Exact repetition of the data is the whole task.
======== RECORDS TO USE
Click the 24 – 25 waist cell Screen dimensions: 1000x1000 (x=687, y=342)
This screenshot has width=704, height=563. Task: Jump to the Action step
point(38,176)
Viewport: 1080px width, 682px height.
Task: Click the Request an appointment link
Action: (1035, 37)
================
EXERCISE ANSWER:
Click the 24 – 25 waist cell Screen dimensions: 1000x1000 (x=687, y=342)
This screenshot has width=704, height=563. Task: Jump to the Action step
point(38,176)
Viewport: 1080px width, 682px height.
Task: Click the Request an appointment link
Action: (1035, 37)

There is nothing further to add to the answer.